— What is being asked —
Rewrite the lines from the one with "Task: Click the word Process in the title" to the one with "Action: point(294,56)" as a JSON list of strings, one string per line, leaving out blank lines.

— Rows —
(begin)

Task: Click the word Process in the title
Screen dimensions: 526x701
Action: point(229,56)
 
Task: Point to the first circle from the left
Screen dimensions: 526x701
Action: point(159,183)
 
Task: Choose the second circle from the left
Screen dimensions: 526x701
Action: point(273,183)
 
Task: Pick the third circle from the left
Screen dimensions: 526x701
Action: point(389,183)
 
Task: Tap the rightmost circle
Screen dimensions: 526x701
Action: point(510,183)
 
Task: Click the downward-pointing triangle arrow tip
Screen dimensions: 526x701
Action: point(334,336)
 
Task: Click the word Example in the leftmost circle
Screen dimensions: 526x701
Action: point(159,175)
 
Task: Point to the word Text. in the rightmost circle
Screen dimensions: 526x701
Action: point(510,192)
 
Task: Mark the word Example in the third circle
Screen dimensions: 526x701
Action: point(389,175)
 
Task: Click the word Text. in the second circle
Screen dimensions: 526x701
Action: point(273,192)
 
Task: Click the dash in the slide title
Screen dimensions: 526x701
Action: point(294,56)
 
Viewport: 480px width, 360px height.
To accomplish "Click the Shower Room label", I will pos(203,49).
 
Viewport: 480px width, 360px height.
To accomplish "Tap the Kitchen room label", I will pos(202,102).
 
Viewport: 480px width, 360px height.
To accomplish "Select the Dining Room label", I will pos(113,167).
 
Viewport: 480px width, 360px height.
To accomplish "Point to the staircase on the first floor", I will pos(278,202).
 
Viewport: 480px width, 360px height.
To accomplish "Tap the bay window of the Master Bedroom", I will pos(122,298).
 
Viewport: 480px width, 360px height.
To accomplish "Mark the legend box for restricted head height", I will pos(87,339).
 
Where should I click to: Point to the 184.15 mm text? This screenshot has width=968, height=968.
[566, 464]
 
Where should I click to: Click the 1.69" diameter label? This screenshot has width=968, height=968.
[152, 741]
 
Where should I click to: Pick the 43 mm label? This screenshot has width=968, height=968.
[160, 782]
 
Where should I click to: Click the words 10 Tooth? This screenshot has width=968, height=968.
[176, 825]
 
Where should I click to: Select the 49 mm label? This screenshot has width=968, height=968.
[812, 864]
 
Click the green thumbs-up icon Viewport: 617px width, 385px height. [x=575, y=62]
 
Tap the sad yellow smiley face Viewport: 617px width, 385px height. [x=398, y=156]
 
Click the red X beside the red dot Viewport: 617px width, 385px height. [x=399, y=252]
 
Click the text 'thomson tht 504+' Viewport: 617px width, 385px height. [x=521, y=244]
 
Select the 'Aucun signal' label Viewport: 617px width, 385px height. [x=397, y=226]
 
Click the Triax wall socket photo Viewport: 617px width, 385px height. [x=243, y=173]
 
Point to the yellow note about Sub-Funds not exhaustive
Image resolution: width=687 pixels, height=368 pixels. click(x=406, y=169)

(end)
(begin)

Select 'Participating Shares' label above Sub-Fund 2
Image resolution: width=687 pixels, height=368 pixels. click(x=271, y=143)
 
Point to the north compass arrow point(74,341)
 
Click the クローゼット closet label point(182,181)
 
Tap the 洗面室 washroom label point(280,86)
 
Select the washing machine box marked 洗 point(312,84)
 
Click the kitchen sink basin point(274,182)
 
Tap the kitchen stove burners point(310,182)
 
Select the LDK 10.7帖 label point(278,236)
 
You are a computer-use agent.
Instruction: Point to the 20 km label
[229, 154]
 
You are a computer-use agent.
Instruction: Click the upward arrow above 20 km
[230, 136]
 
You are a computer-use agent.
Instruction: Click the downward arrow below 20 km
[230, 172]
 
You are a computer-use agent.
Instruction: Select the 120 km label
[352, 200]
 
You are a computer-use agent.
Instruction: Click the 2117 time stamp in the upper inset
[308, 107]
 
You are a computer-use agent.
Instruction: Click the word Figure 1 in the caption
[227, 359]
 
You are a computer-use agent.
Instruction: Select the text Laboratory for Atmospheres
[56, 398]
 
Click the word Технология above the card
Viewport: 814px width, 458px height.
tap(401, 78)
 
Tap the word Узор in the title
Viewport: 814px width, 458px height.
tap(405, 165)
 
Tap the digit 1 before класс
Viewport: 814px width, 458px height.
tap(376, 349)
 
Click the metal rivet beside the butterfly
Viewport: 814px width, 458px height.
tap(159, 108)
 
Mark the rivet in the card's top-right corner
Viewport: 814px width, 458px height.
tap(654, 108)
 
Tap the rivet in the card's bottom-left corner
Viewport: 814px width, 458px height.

(end)
(begin)

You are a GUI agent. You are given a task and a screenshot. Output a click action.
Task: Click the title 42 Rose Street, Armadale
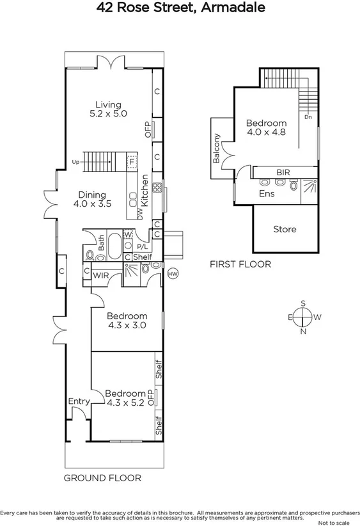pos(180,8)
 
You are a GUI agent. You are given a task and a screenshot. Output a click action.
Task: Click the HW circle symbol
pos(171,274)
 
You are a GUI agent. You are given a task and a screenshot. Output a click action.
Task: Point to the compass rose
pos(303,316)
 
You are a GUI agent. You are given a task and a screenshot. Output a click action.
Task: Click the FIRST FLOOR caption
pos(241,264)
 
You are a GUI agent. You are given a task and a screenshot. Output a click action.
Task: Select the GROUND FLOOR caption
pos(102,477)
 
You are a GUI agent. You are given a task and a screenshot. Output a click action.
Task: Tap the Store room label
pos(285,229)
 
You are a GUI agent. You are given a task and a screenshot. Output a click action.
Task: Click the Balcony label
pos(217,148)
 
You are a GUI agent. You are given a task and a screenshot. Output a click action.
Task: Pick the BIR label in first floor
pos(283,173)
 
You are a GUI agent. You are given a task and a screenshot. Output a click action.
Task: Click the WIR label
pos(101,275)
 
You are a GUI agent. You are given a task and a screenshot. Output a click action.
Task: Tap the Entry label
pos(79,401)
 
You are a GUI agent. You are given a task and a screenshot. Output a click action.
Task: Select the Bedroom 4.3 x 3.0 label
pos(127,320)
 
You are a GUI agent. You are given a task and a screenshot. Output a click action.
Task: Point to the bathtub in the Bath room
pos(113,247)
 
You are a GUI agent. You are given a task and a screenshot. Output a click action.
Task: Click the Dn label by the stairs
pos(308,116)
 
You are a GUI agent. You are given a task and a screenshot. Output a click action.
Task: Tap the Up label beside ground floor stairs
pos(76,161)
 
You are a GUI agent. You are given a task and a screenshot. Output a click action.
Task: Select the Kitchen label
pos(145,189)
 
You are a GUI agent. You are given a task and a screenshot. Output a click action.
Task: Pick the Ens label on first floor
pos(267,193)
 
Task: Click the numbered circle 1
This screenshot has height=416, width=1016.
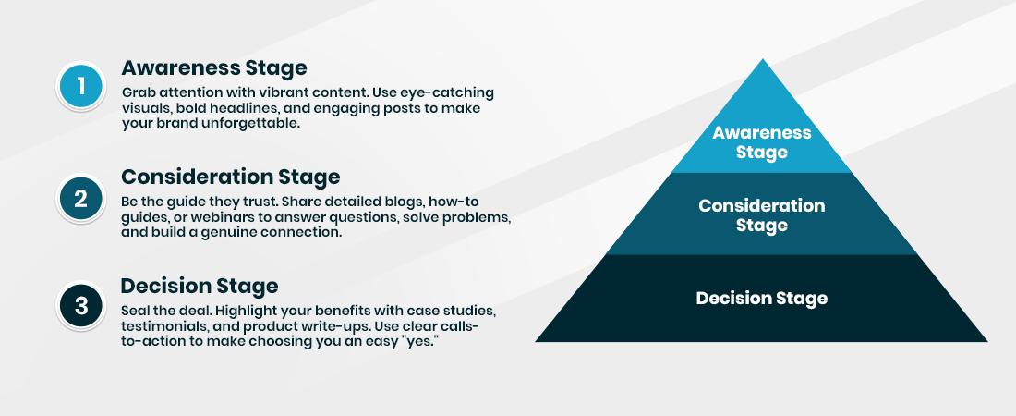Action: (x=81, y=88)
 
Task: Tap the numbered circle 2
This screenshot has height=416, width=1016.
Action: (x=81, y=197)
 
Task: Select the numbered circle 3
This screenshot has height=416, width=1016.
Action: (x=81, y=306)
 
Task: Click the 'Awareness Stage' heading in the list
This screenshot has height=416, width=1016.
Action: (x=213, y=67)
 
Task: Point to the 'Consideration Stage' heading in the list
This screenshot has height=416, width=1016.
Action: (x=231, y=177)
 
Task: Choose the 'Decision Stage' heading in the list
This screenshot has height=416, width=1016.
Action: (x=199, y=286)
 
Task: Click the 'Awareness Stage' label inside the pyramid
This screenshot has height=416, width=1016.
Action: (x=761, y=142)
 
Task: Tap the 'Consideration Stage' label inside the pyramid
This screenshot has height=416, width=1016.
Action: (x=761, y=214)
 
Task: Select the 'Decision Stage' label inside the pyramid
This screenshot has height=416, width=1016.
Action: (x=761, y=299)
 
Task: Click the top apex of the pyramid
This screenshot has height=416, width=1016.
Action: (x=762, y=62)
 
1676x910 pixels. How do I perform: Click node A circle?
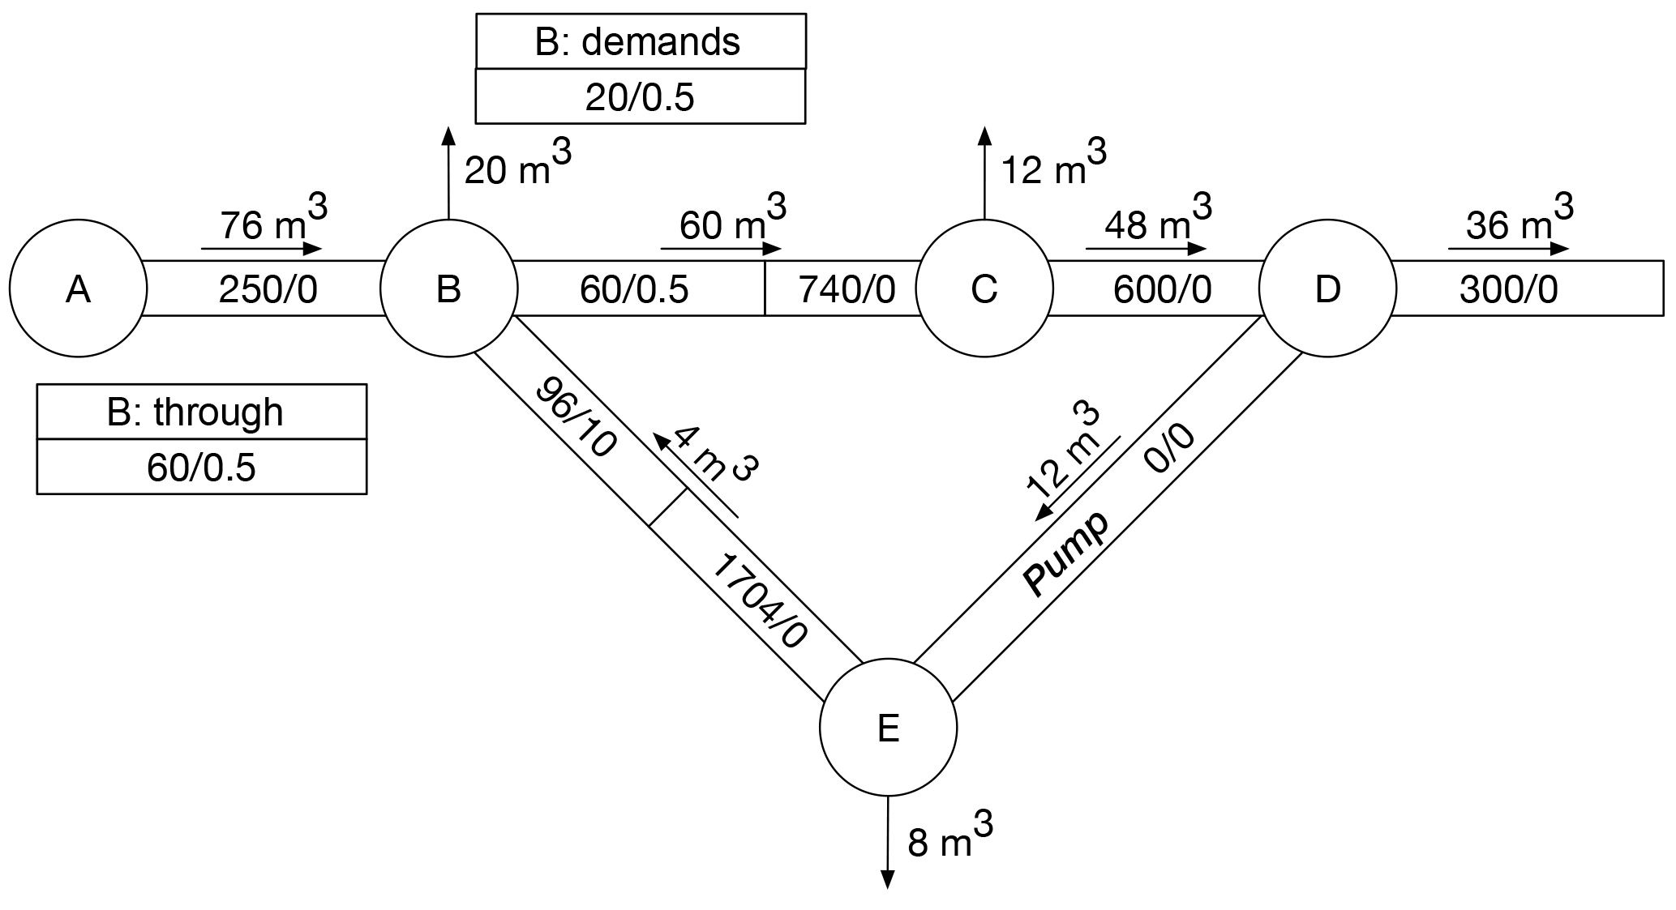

(end)

— Complete output —
[
  "Task: Click the word Process in the title",
  "Screen dimensions: 526x701",
  "Action: point(229,56)",
  "Task: Point to the first circle from the left",
  "Screen dimensions: 526x701",
  "Action: point(159,183)",
  "Task: Choose the second circle from the left",
  "Screen dimensions: 526x701",
  "Action: point(273,183)",
  "Task: Pick the third circle from the left",
  "Screen dimensions: 526x701",
  "Action: point(389,183)",
  "Task: Tap the rightmost circle",
  "Screen dimensions: 526x701",
  "Action: point(510,183)",
  "Task: Click the downward-pointing triangle arrow tip",
  "Screen dimensions: 526x701",
  "Action: point(334,336)",
  "Task: Click the word Example in the leftmost circle",
  "Screen dimensions: 526x701",
  "Action: point(159,175)",
  "Task: Point to the word Text. in the rightmost circle",
  "Screen dimensions: 526x701",
  "Action: point(510,192)",
  "Task: Mark the word Example in the third circle",
  "Screen dimensions: 526x701",
  "Action: point(389,175)",
  "Task: Click the word Text. in the second circle",
  "Screen dimensions: 526x701",
  "Action: point(273,192)",
  "Task: Click the dash in the slide title",
  "Screen dimensions: 526x701",
  "Action: point(294,56)"
]